The US is polarised on abortion, but criminalising abortion, as many states in the US are now doing,4 is harmful and costs lives.5 It disproportionately affects the poorest, most marginalised, and most vulnerable. The ripple effects of the decision taken by the US Supreme Court will sweep through America and across the world. It will manifest in political, legal, religious, financial, and civil society action against women seeking abortion, the groups that support them, and health professionals providing abortion services and requiring education and training.6 In these circumstances, how is criminalising abortion moral or ethical? It isn’t evidence based.

The global picture, however, is complex.
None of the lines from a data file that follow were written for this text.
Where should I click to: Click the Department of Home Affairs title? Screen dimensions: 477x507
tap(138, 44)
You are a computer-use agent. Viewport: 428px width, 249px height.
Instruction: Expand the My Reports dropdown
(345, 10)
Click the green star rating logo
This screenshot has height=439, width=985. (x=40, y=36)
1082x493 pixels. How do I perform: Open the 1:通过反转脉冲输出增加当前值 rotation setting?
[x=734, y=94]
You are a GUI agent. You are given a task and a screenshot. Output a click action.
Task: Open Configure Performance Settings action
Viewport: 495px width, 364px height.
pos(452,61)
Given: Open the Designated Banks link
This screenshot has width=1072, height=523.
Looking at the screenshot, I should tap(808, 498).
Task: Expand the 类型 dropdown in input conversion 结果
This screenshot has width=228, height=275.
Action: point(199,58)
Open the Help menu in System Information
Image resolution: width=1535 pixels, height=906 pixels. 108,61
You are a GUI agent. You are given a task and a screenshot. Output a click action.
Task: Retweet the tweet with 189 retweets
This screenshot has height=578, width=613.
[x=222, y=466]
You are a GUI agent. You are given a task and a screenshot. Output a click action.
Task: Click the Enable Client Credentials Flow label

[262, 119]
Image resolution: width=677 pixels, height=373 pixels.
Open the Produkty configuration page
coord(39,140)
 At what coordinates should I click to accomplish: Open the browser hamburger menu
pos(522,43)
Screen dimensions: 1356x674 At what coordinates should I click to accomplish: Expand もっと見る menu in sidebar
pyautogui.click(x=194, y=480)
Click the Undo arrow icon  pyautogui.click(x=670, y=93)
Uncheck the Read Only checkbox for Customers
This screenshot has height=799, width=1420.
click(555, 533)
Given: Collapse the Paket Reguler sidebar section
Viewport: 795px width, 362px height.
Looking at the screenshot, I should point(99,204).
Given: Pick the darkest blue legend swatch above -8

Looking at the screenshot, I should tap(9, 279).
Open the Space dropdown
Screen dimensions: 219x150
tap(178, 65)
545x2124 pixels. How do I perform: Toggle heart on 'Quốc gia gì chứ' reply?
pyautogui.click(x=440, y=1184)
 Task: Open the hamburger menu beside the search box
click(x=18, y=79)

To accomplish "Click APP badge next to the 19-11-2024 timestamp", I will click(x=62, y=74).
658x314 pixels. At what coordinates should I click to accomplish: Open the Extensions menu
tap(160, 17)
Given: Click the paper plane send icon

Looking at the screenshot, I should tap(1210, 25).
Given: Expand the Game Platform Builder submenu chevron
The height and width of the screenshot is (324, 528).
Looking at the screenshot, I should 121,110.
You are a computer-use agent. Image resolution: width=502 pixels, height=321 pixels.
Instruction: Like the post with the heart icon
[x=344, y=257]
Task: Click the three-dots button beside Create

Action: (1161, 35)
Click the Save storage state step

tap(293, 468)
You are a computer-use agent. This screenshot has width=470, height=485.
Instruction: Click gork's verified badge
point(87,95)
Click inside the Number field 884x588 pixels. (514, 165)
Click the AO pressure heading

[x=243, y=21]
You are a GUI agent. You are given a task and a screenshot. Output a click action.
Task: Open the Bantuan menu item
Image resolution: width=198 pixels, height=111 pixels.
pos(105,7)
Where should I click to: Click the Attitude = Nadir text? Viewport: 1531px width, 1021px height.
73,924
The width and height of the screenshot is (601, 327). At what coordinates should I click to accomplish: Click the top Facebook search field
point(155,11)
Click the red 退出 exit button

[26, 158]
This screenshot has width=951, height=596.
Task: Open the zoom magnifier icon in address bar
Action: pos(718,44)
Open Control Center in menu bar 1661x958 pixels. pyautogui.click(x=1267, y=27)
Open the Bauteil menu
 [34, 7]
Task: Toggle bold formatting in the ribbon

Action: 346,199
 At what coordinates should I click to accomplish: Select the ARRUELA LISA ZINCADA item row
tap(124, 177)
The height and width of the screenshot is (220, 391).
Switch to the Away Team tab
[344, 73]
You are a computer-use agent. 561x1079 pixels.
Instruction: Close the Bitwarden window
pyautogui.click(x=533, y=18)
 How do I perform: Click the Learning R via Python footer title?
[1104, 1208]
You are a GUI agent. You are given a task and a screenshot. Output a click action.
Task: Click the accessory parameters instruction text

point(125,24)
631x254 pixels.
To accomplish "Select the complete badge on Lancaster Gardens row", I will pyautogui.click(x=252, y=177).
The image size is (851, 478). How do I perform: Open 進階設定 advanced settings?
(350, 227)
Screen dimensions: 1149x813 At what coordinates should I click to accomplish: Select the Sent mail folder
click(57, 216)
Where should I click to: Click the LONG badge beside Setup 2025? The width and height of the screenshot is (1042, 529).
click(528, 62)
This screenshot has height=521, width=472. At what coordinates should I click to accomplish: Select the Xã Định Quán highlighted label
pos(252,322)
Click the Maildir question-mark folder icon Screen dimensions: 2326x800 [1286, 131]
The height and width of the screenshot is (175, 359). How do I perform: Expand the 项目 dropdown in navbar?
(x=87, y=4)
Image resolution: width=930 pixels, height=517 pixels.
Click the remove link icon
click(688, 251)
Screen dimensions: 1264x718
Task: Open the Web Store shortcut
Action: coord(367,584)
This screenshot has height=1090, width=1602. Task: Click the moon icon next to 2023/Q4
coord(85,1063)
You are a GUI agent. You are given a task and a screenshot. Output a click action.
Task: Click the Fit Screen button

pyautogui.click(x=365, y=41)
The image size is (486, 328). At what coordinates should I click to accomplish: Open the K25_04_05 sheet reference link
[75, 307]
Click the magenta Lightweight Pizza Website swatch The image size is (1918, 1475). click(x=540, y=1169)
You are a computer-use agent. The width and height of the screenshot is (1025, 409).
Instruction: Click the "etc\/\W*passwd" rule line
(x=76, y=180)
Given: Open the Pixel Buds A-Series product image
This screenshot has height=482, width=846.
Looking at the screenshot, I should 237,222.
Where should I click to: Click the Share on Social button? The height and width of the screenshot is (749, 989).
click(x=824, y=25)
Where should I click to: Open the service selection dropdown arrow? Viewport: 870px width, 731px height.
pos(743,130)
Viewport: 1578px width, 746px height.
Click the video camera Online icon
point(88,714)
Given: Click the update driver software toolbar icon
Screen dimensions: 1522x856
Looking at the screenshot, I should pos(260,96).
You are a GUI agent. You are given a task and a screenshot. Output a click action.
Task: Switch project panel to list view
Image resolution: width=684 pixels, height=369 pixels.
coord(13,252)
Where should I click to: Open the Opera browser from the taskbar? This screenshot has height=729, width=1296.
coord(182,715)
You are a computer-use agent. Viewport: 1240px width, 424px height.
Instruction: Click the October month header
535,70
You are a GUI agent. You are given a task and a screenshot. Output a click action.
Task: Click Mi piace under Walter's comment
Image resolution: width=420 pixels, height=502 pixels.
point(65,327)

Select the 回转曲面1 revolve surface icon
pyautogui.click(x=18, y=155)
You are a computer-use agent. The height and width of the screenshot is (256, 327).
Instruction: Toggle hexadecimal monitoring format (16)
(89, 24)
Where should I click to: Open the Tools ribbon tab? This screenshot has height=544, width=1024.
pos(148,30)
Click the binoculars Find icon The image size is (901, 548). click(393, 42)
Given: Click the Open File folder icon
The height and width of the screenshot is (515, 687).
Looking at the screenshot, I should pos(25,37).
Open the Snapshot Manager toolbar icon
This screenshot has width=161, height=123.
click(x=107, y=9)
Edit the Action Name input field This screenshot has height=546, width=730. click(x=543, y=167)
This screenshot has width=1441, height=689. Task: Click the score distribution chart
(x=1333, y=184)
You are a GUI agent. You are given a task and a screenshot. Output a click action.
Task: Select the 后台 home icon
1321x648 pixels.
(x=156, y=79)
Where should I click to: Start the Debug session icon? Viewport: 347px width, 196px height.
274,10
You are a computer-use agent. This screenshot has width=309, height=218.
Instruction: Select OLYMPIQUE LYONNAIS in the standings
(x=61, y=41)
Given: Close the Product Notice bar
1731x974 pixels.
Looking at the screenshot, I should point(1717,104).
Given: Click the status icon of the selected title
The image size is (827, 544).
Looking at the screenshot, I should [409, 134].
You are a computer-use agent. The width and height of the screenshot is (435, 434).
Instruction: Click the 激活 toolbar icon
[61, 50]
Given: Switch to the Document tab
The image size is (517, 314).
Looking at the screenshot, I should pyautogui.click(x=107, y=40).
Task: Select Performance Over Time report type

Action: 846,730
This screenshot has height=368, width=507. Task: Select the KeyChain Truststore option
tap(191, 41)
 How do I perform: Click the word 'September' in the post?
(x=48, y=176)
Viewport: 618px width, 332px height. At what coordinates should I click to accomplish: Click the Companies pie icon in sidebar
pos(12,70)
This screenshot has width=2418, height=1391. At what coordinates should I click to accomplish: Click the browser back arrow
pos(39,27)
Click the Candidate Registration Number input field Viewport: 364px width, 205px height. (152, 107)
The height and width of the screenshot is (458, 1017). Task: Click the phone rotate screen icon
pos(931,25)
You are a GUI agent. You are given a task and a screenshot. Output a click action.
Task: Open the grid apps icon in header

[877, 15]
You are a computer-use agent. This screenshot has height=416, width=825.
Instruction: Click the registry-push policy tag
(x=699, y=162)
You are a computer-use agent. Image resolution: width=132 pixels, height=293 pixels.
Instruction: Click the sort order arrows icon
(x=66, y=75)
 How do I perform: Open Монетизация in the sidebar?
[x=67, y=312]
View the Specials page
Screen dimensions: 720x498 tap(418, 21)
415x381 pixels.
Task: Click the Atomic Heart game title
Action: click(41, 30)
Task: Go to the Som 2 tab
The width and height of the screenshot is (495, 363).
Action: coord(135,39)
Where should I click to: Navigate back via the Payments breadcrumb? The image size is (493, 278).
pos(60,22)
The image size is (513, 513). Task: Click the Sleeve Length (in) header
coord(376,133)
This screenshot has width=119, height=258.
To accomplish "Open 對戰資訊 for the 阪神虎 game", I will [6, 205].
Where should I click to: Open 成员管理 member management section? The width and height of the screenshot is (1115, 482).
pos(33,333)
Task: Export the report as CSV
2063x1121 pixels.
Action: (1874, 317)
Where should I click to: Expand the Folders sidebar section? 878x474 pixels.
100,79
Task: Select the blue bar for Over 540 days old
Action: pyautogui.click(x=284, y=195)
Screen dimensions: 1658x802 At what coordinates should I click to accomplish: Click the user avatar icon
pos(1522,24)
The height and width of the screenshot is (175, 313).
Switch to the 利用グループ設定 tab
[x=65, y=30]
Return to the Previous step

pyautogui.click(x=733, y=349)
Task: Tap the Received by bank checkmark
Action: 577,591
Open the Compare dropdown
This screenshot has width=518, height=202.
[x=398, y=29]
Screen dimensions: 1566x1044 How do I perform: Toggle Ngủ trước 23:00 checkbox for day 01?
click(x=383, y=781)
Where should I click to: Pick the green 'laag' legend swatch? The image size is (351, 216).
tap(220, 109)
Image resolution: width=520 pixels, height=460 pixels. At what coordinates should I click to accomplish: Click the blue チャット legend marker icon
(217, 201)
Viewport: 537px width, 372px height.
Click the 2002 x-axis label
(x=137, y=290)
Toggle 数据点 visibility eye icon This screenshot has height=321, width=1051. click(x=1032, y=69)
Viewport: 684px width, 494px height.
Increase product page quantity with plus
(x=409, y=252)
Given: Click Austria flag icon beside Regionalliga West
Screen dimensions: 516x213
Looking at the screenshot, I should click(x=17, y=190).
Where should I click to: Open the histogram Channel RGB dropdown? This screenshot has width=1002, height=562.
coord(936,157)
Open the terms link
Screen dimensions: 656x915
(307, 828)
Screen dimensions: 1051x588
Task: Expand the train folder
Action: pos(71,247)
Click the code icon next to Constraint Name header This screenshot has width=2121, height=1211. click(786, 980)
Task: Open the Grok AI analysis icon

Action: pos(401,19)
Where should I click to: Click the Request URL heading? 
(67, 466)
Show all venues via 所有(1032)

For the many countries that are decriminalising abortion in Latin America, some–notably Brazil–remain opposed. Despite many US states following the Supreme Court ruling, the Republican state of Kansas recently voted to allow abortion.7 In the UK, although the public and politicians are supportive of abortion, it remains a criminal act under certain circumstances.8 Only Northern Ireland in the UK has decriminalised abortion, but that sea change in law is not yet matched by provision of services. Abortion laws, then, are not entirely driven by preconceptions about political leanings or religious orthodoxy.

Abortion, of course, isn’t the only medical issue where the voice of the evidence is lost amid populist clamour and political opportunism. This week’s examples are the “zombie policy” of user charges for missed appointments 9 and introducing prostate cancer screening under the guise of “case finding.”10 Isolating the evidence signals from the noise–whether it is about the safety of covid vaccines in pregnancy,11 the new clinical features of monkeypox,1213 or how best to limit sitting time in office based work 14–is as much a responsibility of policy and law makers as it is of clinicians.

The signal about abortion is clear: decriminalising abortion is best for women’s health and rights. If there is a global response to the US turning back time and endangering health, it needs to be that the green wave of decriminalisation in Latin America becomes a Mexican wave around the globe.